Document extract:
Thanks for answering my question. Very appreciated.

I need to ask, and please forgive my ignorance: If the brake pedal switch would be faulty or defective, would it still turn on the brake lights? Is it the same switch that does both, as in the rear brake lights, and the cruise and the gear selecting?

Let me know when you can.

Take care, and thanks for answering.

thebombbomb


----------



## thebombbomb (Jul 19, 2004)

Hello Yeti35.

Sorry, forgot to answer one of your questions.

He seems to have the device which you talk about. After looking for it online, and seeing screen shots, and the actualy apparatus, he did indeed have the Ross Tech cable.

I hope I answered you question.

Again, thank you for answering mine.

Take care.

thebombbomb


----------



## thebombbomb (Jul 19, 2004)

Hello again Yeti35

Did some calling today to various stealerships... Apparently that brake switch is serial number sensitive, and costs about 30$. Obviously, three Montreal area dealerships don't have it in stock, and has to be ordered. Makes me think what do the have in their stock room, a whole bunch of nothing???

Anyway, the error still pops up, so I will have it scanned again tonight by my buddy. I will probably order the switch on Monday and get it on Wednesday. Thank god I am not stranded in the middle of nowhere...

I will keep you posted.

Take care...

Your instructions:
Duplicate the brake switch thread from "Thanks for answering my" up to and including "thanks for answering.".

Records excerpted from a collection:
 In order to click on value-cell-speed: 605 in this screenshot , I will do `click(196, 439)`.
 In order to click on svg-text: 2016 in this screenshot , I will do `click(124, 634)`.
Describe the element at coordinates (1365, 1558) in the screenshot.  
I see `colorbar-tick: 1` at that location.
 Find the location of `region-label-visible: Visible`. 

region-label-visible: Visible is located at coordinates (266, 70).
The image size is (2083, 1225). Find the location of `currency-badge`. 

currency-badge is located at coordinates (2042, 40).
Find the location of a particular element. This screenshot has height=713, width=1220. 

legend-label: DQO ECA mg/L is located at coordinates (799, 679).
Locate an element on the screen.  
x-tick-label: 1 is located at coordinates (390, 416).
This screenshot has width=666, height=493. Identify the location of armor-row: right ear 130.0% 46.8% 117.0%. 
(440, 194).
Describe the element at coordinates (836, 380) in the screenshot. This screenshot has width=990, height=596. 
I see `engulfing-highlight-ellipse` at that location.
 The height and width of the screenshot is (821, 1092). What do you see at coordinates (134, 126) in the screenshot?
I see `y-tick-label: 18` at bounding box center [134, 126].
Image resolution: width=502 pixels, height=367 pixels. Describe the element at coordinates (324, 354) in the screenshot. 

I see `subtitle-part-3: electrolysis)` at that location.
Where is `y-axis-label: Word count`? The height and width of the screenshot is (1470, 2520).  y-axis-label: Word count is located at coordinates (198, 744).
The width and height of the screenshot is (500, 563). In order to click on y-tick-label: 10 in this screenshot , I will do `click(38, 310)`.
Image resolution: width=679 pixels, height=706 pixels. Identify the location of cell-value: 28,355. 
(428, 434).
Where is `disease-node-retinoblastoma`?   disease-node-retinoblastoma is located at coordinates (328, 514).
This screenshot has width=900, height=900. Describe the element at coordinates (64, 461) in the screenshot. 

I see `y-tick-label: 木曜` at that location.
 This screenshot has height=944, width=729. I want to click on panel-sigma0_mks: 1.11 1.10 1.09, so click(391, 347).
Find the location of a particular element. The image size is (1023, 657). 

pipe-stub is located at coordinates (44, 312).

Answer box:
Thanks for answering my question. Very appreciated.

I need to ask, and please forgive my ignorance: If the brake pedal switch would be faulty or defective, would it still turn on the brake lights? Is it the same switch that does both, as in the rear brake lights, and the cruise and the gear selecting?

Let me know when you can.

Take care, and thanks for answering.